# Annoying Characters



## Violanthe (Jul 6, 2006)

Who are the most annoying characters in fiction? Are they annoying to other characters, or just annoying to the reader? Are annoying characters simply excess baggage in a story? Or do certain stories benefit from an annoying character? Are they ever bothersome enough to make you quit reading?


----------



## Mike (Jul 6, 2006)

I don't know if you're looking for examples, but I'll give some anyway:

Eragon comes to mind in the "annoying character" category. One of the reasons I couldn't stomach that book.

The hobbit-guy in Dragonlance is another: I felt like stuffing him down a dragon's throat.

Glew, in "The High King" by Lloyd Alexander. In this case, the character was purposefully annoying and also benefitted the story.

Hmmm...I suppose if the author _intends_ to make a character annoying, it almost always helps the story in some way. It'sthe unintentional ones that harm, sometimes to unbearability (Jar-Jar Binks, anyone?)--usually caused by the "humour-gone-wrong" syndrome, though not always...


----------



## Persephone (Jul 6, 2006)

Aziraphale in Good Omens. Metatron in HDM. Professor Umbridge in OotP. Ginny Weasley in HBP. Susan Pevensie in Narnia. There are others, I couldn't remember them just.


----------



## YayGollum (Jul 8, 2006)

Who are the most annoying characters in fiction? Are they annoying to other characters, or just annoying to the reader? Are annoying characters simply excess baggage in a story? Or do certain stories benefit from an annoying character? Are they ever bothersome enough to make you quit reading?

Some annoying characters that annoy other characters ---> See-Threepio, Merry, Pippin.

Some annoying characters that annoy me ---> Luke Skywalker, the evil torturer Gandalf, the evil sam.

No, they aren't excess baggage, at least most of the time and in my opinion. They are provided to show the story in a different light, for entertainment or clarity. 

Never bothersome enough to force me to leave the book unfinished. Craziness! I have made a commitment!
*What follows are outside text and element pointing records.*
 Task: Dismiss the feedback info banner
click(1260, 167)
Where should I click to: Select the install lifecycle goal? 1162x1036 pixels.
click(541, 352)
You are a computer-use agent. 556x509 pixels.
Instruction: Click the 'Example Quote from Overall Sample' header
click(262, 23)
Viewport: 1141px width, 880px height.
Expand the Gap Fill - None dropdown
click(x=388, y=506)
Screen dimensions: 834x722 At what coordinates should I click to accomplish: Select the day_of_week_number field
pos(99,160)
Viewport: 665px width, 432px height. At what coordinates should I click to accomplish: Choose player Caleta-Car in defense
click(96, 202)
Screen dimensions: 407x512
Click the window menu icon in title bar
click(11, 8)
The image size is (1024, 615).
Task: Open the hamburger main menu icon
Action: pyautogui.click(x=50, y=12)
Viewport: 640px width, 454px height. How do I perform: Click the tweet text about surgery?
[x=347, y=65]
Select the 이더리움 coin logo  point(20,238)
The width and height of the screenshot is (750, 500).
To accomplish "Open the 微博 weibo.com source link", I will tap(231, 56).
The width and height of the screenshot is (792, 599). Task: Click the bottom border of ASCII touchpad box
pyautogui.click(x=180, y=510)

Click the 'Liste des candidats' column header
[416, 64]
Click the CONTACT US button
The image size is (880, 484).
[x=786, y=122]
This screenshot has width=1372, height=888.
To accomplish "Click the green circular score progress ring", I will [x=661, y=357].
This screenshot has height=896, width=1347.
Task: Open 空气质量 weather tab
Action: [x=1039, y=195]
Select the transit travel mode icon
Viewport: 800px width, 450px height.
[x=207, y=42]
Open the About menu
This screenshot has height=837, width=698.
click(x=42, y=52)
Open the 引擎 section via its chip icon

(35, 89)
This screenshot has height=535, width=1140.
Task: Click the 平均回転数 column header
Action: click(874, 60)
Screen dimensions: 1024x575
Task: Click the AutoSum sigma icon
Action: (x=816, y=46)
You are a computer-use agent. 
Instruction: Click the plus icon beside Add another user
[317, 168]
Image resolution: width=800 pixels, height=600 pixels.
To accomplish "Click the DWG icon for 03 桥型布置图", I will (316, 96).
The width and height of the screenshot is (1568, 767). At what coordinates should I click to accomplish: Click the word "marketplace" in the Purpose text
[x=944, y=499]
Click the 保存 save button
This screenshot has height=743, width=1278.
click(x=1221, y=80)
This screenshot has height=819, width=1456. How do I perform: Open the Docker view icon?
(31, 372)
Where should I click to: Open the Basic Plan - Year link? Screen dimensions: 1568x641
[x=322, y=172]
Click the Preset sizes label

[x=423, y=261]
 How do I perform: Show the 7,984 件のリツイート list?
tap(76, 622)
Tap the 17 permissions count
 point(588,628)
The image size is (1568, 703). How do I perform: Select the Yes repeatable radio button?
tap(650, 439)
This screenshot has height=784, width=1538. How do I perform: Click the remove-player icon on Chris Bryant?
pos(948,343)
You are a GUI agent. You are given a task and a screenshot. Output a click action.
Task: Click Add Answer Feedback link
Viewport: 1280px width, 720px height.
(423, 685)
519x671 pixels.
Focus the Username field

I shall not run away!


----------



## Violanthe (Jul 9, 2006)

Can annoying characters ever been a reader's favorite character?


----------



## Persephone (Jul 23, 2006)

Violanthe said:


> Can annoying characters ever been a reader's favorite character?


 
Yeah. I think I love Draco Malfoy more than Harry himself.  

Also, if I can kill one character it would be Ginny Weasley. Gosh she is so annoying!!!


----------



## Talierin (Jul 25, 2006)

Anybody from Wheel of Time is just plain annoying. GAAAAAH! I'd rather be tortured by toothpick-weilding ninja hamsters than read another book involving anyone from that series, including minor characters.


----------



## Violanthe (Jul 25, 2006)

I've heard that more that just the characters are annoying about WoT. I never made the attempt to get into the book because I heard that so many readers were frustrated by it.


----------



## SpankusAurilius (Jul 25, 2006)

I've been reading "The Chronicles of Thomas Covenant the Unbeliever". My roomate recommended it to me and i'm on book 2 now, waiting for our _hero _to quit complaining. Yes, I understand the epic struggle that goes on in our heads when we are questioning our own sanity, but it's starting to get annoying. My friend keeps telling me it'll get better, so I'm pressing on. Also like ol' greeny Yaygollum, I CANNOT stop reading something once i've made a commitment to pick it up. I still have like 6 more books to go....... Wish me luck.



Talierin said:


> Anybody from Wheel of Time is just plain annoying. GAAAAAH! I'd rather be tortured by toothpick-weilding ninja hamsters than read another book involving anyone from that series, including minor characters.


 
Toothpick-weilding ninja hamsters..... I spit out my Dr. Pepper laughing at that one...... thanks


----------



## Talierin (Jul 25, 2006)

*bows* I try, I try

Harry Potter in the 5th book is another on my list. God I thought he'd never stop whining. In fact he sounded so much like anakin in the second star wars flick (another character I DESPISE!!!) I thought I was gonna puke.


----------



## Lindir (Jul 27, 2006)

SpankusAurilius said:


> I've been reading "The Chronicles of Thomas Covenant the Unbeliever". My roomate recommended it to me and i'm on book 2 now, waiting for our _hero _to quit complaining. Yes, I understand the epic struggle that goes on in our heads when we are questioning our own sanity, but it's starting to get annoying. My friend keeps telling me it'll get better, so I'm pressing on. Also like ol' greeny Yaygollum, I CANNOT stop reading something once i've made a commitment to pick it up. I still have like 6 more books to go....... Wish me luck.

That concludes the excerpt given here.